** Opening Listed records block **

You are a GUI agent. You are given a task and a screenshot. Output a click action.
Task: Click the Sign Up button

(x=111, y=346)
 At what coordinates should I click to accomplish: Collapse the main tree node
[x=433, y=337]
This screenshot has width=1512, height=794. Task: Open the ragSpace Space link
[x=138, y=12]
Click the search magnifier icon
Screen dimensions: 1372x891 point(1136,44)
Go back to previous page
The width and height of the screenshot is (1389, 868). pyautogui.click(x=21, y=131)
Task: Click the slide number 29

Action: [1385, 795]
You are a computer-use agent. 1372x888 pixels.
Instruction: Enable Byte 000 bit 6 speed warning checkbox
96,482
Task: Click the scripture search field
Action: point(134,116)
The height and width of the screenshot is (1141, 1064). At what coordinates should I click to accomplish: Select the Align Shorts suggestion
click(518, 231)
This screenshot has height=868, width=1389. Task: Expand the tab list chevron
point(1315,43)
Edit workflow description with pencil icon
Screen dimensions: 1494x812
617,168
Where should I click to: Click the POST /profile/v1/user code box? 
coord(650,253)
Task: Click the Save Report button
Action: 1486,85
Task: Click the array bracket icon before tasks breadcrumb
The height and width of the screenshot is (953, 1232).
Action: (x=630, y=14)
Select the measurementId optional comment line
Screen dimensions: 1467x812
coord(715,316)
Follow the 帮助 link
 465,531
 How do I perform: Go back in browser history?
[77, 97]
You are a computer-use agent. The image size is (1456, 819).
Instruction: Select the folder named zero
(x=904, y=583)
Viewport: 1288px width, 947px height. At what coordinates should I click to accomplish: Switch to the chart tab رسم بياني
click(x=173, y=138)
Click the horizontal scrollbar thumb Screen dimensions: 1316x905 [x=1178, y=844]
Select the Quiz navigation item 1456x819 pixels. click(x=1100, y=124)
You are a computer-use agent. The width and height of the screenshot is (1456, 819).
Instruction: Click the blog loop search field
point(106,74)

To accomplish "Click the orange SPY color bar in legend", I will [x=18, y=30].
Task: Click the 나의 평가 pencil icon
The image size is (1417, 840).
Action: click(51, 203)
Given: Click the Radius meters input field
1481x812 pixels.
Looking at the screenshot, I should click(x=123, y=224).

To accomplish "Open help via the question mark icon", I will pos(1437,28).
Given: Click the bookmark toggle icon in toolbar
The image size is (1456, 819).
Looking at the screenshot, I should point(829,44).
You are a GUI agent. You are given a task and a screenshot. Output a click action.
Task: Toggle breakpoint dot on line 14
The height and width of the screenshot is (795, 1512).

** Closing Listed records block **

_Problem to solve_:
Determine the number of lines above holding the string "agent". Reply with it and nothing more.

_Answer to the exercise_:
5